* Texto fornecido
Não chores por mim, Argentina
* Por
José Ribamar Bessa Freire
Niños
del mundo, si cae Argentina - digo, es un decir -
salid,
niños del mundo; id a buscarla!(*)
Quem vai cair neste
domingo épico no Maracanã? Os brasileiros estão divididos, mas não é entre
Alemanha e Argentina. Não! Aconselho os alemães a desconfiarem das vaias e dos
aplausos. Não há brasileiro contra nem a favor da Alemanha, sequer um mísero
torcedor. É que Hans e Fritz, embora batam um bolão, não despertam paixões em
nós. Nossa paixão é azul e branca. Uma parte do Brasil torce CONTRA a
Argentina. A outra, a FAVOR da Argentina. Só ela estará em campo. A Alemanha é
apenas um detalhe. Podia ser o Kudumundistão, que não seria diferente.
É uma rixa velha. Para
a torcida brasileira, o jogo não é entre as seleções dos dois países, mas entre
Amor x Ódio à Argentina. Há muitas razões para amar os hermanos. Escolho cinco
nos campos da música, literatura, cinema, história e futebol. E uma forte razão
para odiá-los: o ethos nacional.
Começo por onde? Ah, a
música! Fica deslumbrado com a Argentina quem ouviu Mercedes Sosa, frágil como
um segundo, cantar o clássico chileno de Violeta Parra Gracias a la vida com Chico,
Caetano, Milton e Gal. Ou quem escutou La Lunita Tucumana de Atahualpa
Yupanqui.

* Material fornecido
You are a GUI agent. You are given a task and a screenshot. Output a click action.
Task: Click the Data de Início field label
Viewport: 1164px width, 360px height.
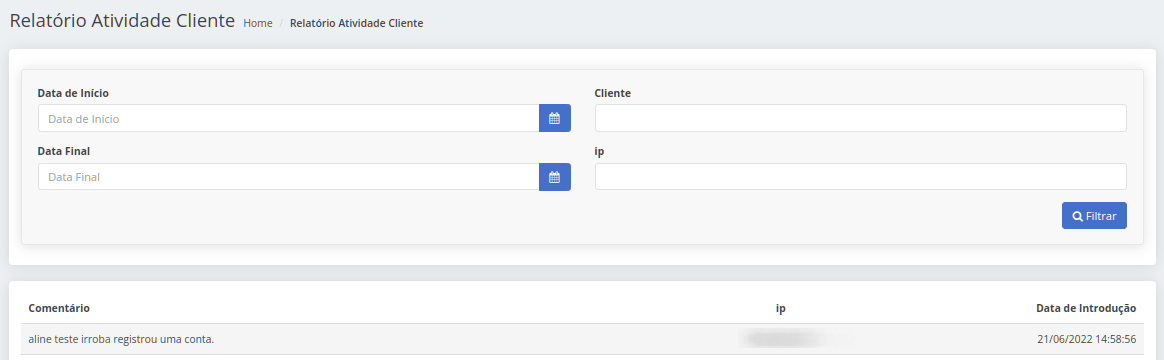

* Tarefas a realizar
A: Indique se cada afirmação combina com o texto sobre a Argentina, respondendo sim ou não e citando as palavras do texto que decidem: (i) os brasileiros estão divididos entre Alemanha e Argentina; (ii) o texto escolhe cinco razões para amar os hermanos; (iii) Gracias a la vida é apresentada como um clássico argentino.
B: Dê continuidade, por favor, ao texto sobre a Argentina a partir do ponto em que ele para.
A listagem não tem nenhuma relação com o texto sobre a Argentina.

* Respostas do exercício
A:
(i) Não: "Os brasileiros estão divididos, mas não é entre Alemanha e Argentina."
(ii) Sim: "Escolho cinco nos campos da música, literatura, cinema, história e futebol."
(iii) Não: "o clássico chileno de Violeta Parra Gracias a la vida"

B:
O amor pela música
argentina é um patrimônio compartilhado por qualquer latino-americano que tem o
privilégio de conhecê-la. Numa noitada em Santa Cruz de La Sierra, vi engenheiros
bolivianos da Petrobrás chorarem com a lembrança de "un pueblito aqui,
otro más allá" – de Catamarca - e despirocarem ao cantar guitarra nochera
dos saltenhos Los Chalchaleros:
- Mojada de luz, es mi
guitarra nochera, ciñendo voy tu cintura encendida por las estrellas.
O velho amor
São tantos os ritmos:
tango, milonga, chacarera, chamamé, gato, cueca, samba – sim, eles têm até
samba, que lá é feminino. O Brasil certamente torceria pela Argentina se, no
lugar do hino nacional - "al gran pueblo argentino, salud!" - os
jogadores entoassem no Maracanã a Zamba de la Candelaria, de Eduardo
Falú,nascida na boquinha da noite, “cuando la luna lloraba astillas de plata la
muerte del sol”. Ou Caminito. Ou ainda a Tonada del viejo amor: “no tengo miedo
al invierno con tu recuerdo lleno de sol”.
Descobri, numa peña em
Buenos Aires, que o bairro de Aparecida e toda Manaus cabiam dentro de Santiago
del Estero ouvindo Como um pájaro en el aire de Cuti e Roberto Carabajal. Lá
estava dona Elisa e suas proezas culinárias:
- As mãos de minha mãe / parecem pássaros no ar
/ Histórias de cozinha / entre suas asas feridas de fome.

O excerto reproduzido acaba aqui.